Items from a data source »
>>>

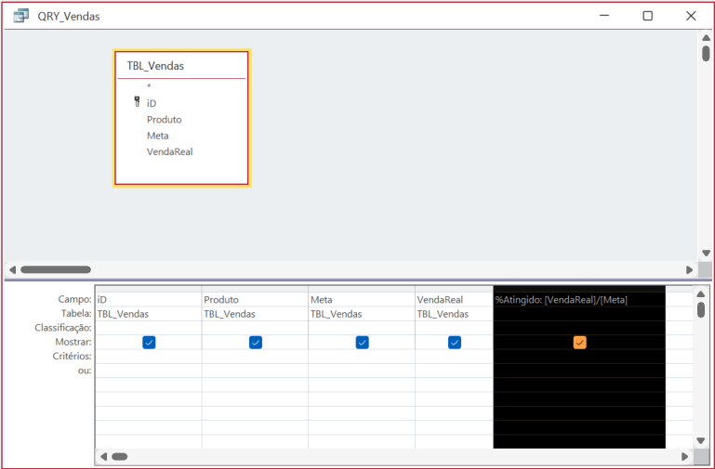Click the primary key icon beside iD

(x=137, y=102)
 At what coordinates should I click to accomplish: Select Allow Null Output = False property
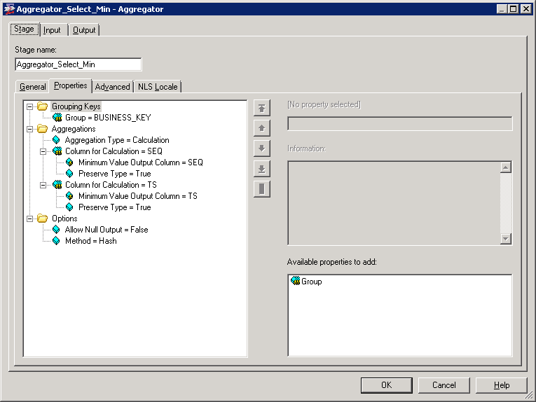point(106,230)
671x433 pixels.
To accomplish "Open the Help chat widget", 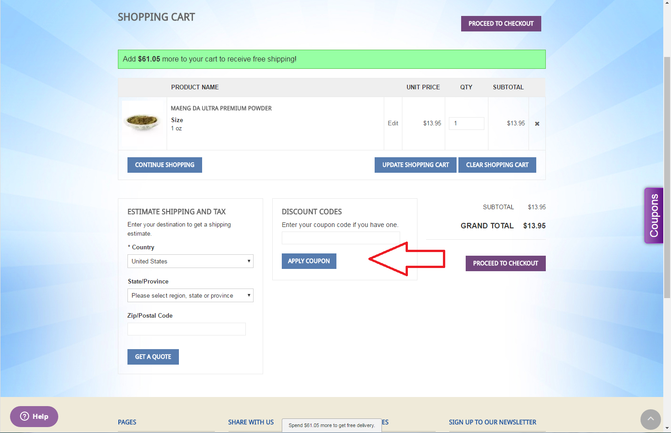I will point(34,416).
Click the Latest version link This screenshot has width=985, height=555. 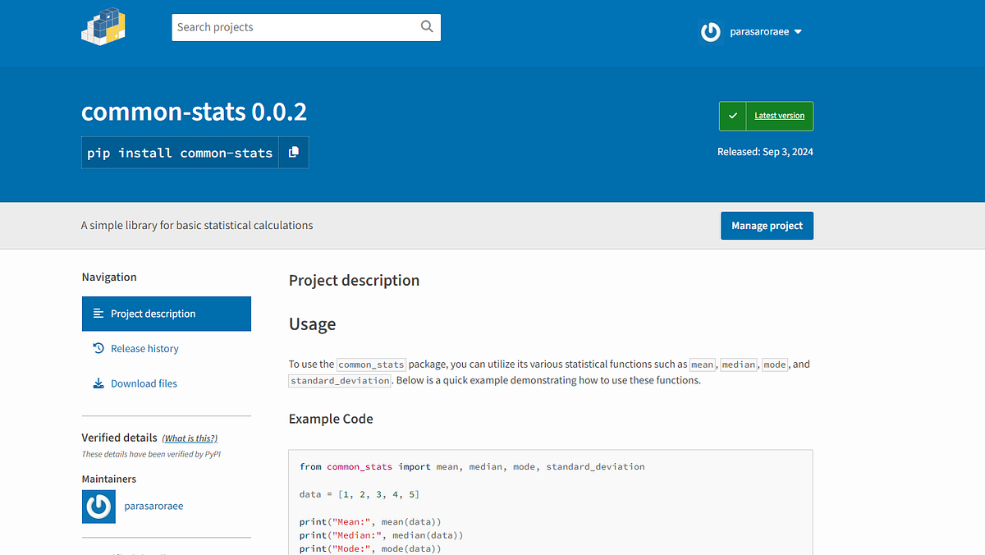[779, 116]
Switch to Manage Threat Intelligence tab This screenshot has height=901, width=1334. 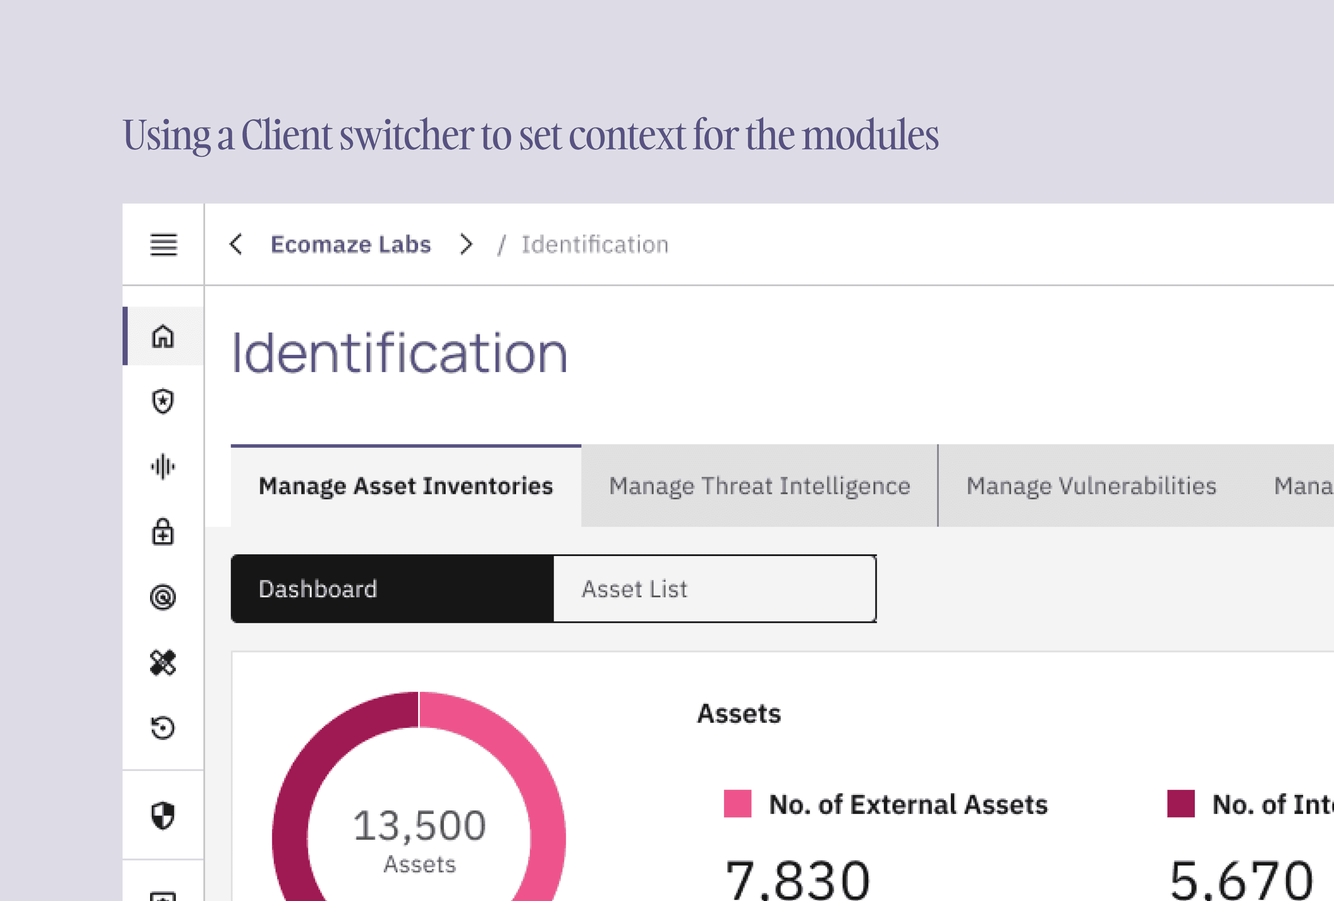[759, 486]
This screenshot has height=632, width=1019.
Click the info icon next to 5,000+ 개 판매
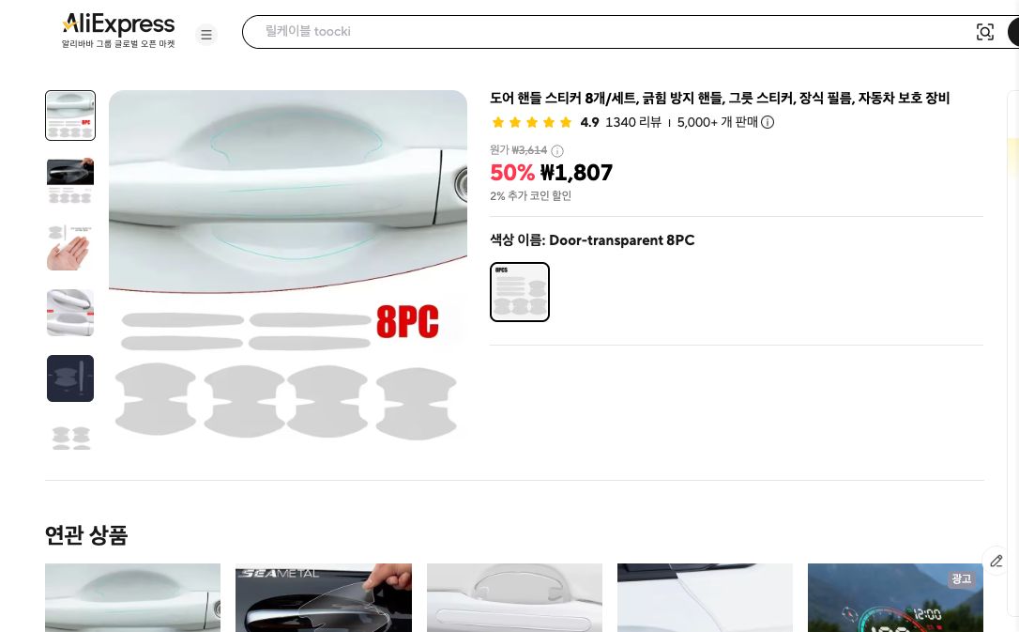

<<<

Rewrite the material from the line containing "This screenshot has height=632, width=1019." through the end as a numbered list, omitting blank lines and pictures.

1. This screenshot has height=632, width=1019.
2. Click the info icon next to 5,000+ 개 판매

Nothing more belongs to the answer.